<<<<
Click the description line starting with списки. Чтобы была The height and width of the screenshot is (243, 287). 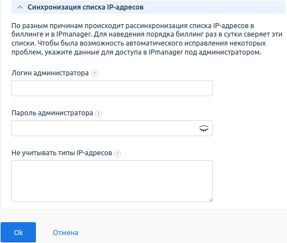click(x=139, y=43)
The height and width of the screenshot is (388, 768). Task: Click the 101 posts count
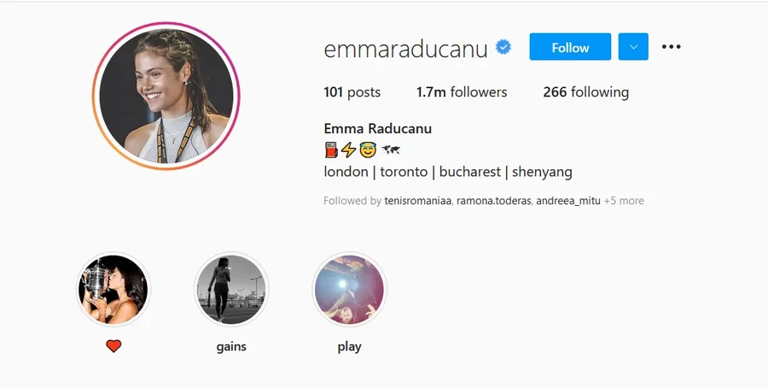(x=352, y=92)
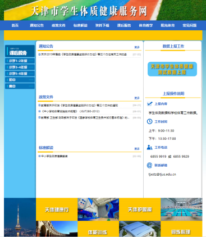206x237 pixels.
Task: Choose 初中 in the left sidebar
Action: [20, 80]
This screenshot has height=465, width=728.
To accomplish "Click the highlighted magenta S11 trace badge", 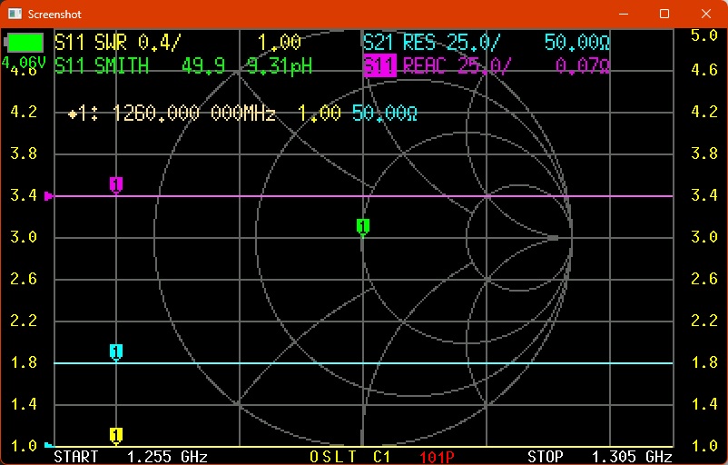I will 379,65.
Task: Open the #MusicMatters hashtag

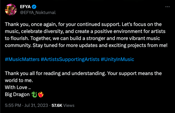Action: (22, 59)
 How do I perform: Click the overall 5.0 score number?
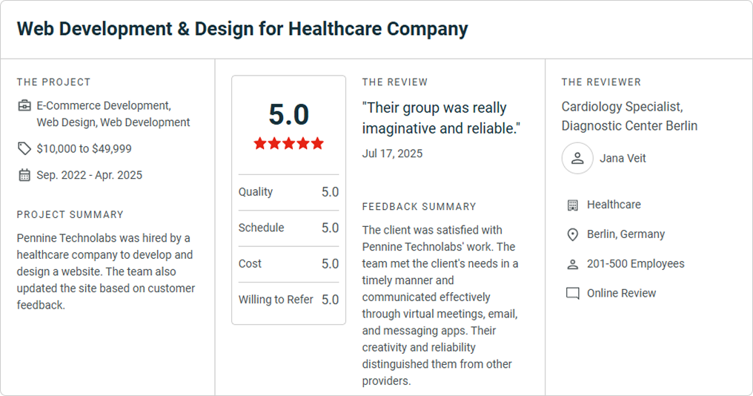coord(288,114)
>>>>
- [PROBLEM REQUIREMENTS] For this copy, leave pictures out and reproduce the lines from the one bearing "Task: Open the #MusicMatters hashtag" through the final line of the listing above, both ends included.

- [SOLUTION FOR THIS EXERCISE]
Task: Open the #MusicMatters hashtag

Action: (22, 59)
 How do I perform: Click the overall 5.0 score number?
coord(288,114)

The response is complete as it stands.